Adding tables in the middle is the easiest way to expand the layout. Each 3' square section uses 4 x D and a single A2 track to lengthen the loops. This track configuration is a little bit larger than the base table by about 4 mm, so it will gradually push the loop turnarounds towards the edges of the play area as you expand, but there is enough clearance there already that it would take 20 tables before you ran out of space (and this could be compensated for by removing an A2 track from the middle, even if a 20+ table layout was feasible).
If you are working on a full-width 8'x3' plywood sheet instead of 36" square card tables, you have quite a bit more space for your layout.
The outer loop is formed bye 6xD, 2xA, and 3xA1, while the inner loop is 2xD, 6xA, and 3xA1. This geometry is a bit more complicated, mostly because the 8' width really means you have two 4' halves.
If you have lots of space to work with, then you can turn each plywood sheet into its own half-loop.
Here, the outer loop is 10xD, and the inner is 2xA and 8xD.
Think of loops as the starting point. The configurations shown here enable a number of switch track options that lead to more complicated and visually interesting layouts. The point of the loops is to start from a position of success—namely, frustration-free switching options because they are guaranteed to join—and go from there. You can shorten the inner loop, substitute curves for straights, turn long straight runs into bridges, and much more.
That being siad, it's the accessories that make layouts interesting. The more track you lay down, and the more dense the configuration, the less room there is for scenery.
This two-square-table layout was made using a few simple changes to the basic loops. It has a short bridge span, a freight terminal, two sidings, and even a cross track. It was trivial to put together, and was assembled in less than 30 minutes.
The plan for the pictured layout. Click to enlarge.
This is obviously dependant on your layout, but I find that A track is a particularly valuable straight. It is the base straight for the large curved switches, and it lets you span distances that are not a multiple of A2.

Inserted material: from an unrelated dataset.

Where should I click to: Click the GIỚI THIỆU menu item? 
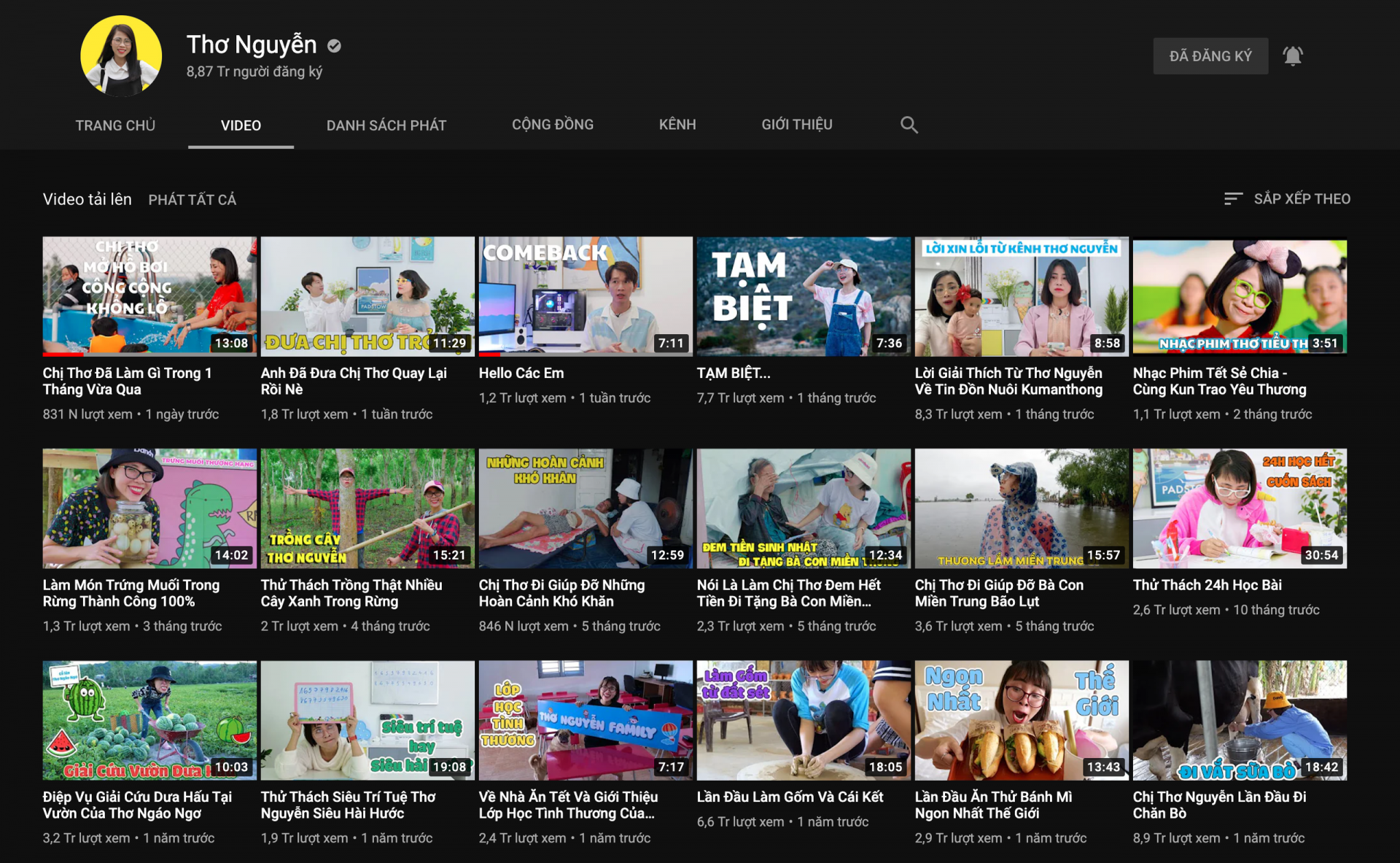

You'll also need plenty of curved switches, L and M, to make complex layouts. A good rule of thumb is that you need four to five of each for every 3' square table in your layout.
You probably have plenty of E. In fact, unless you are just starting out, you probably have more than you can possibly use. The E track is so abundant that you can't even give it away.
Similarly, you are probably drowning in N if you have purchased bridges, because all bridges come with a pair of N track.